» THE TASK: Without the pictures, repeat all of the data exactly as it appears below.

*** DATA FOR ANALYSIS ***

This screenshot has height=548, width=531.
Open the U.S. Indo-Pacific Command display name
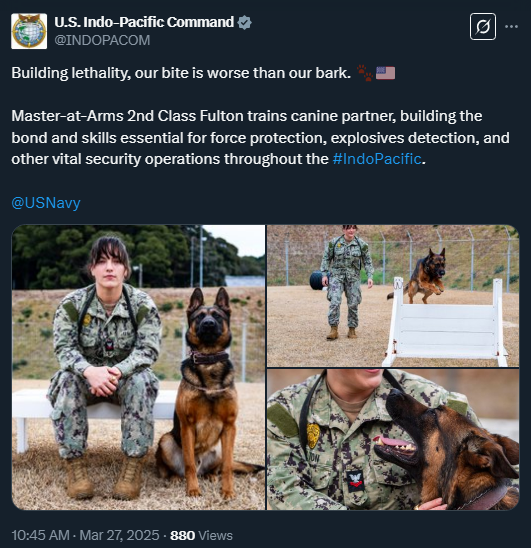tap(144, 22)
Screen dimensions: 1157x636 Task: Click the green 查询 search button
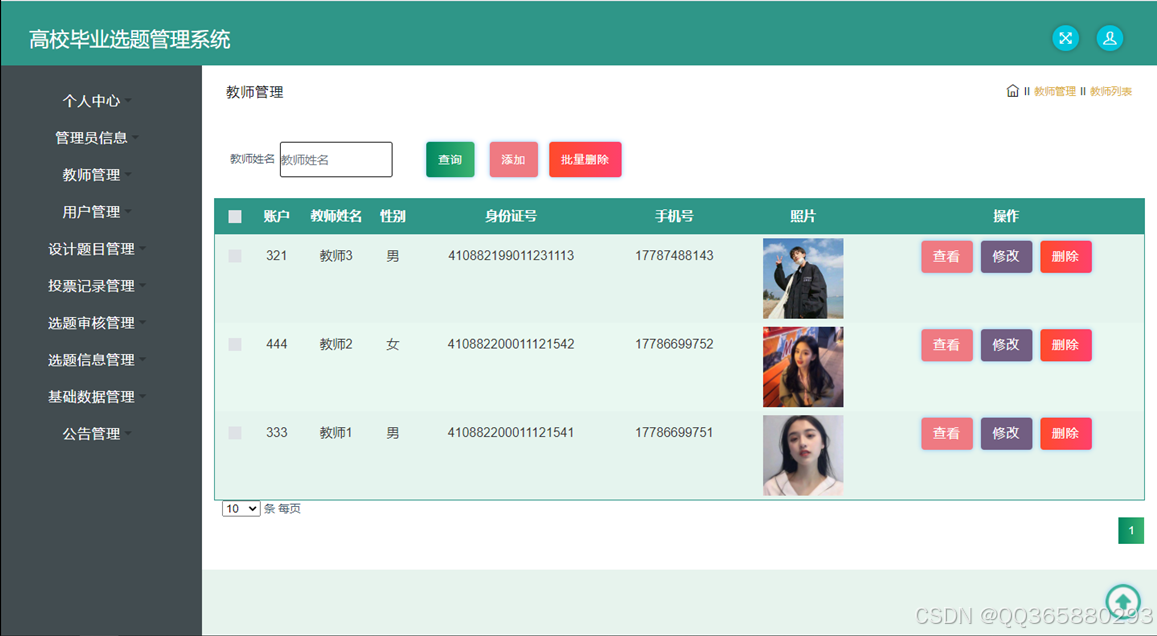[449, 159]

*** End of DATA FOR ANALYSIS ***

» THE COMPLETED TASK:
This screenshot has height=548, width=531.
Open the U.S. Indo-Pacific Command display name
tap(144, 22)
Screen dimensions: 1157x636 Task: Click the green 查询 search button
[449, 159]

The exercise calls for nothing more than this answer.